どうして失念していたのだろう。
 いつの間にか、当然のように颯雅の隣にいられる錯覚に陥っていた。
 もう用済みだろうか。家を追い出されるのだろうか。
 まだだ、と燈子は思う。まだ大丈夫なはずだ。彼は自分が口づけをしなければ人になれないのだから……。
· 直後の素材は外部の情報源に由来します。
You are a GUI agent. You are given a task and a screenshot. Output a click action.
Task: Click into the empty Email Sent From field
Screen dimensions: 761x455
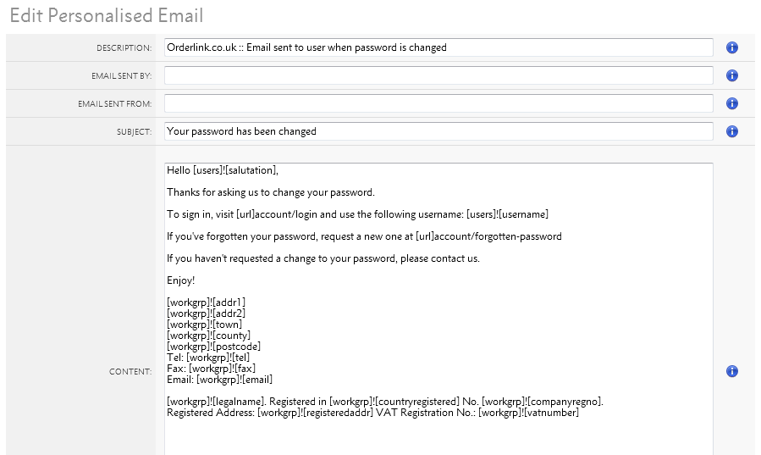pos(438,103)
「あなたが来てから、兵たちが今まで以上に励んでいるという話があってね。これからも犬の世話係として通ってくれないか」
 予想外の言葉に、燈子の目は点になった。
「いいのですか?」
「ああ。女性がいると、いいところを見せたいと思うようだな。男というのは単純だ」
 苦笑する尚吾郎に戸惑い、颯雅を見る。

「俺の婚約者だというのに」
 颯雅が不貞腐れたようにぼそっと言う。
「帝国の守護神が嫉妬か」
 かかと笑う尚吾郎に、燈子は目を丸くした。

 嫉妬? 本当に?
 彼を見ると優し気な微笑に出迎えられ、慌てて目をそらした。

 その後はずっと心がふわふわして、妙に颯雅が輝いて見えて困った。
 帰ってもお風呂に入っても、なにをしていても彼の顔がちらついて離れない。

 翌朝も彼に口づけ、人の姿になった彼は軍服を身にまとった。
 初めて見る洋装は各段に素敵で、彼の輝きは増すばかりだ。

 朝礼で紹介されると、どよめきが走った。
 午前は狼の姿に戻って軍用犬を訓練し、お昼は人の姿で一緒に食堂へ行った。

 ざわめきに戸惑う燈子と違い、颯雅は平気で定食を受け取り、燈子の分もテーブルへ運んでくれた。
 窓辺で並んで座り、一緒にいただく。
 颯雅は箸に慣れず、ぽろぽろと食べものをこぼした。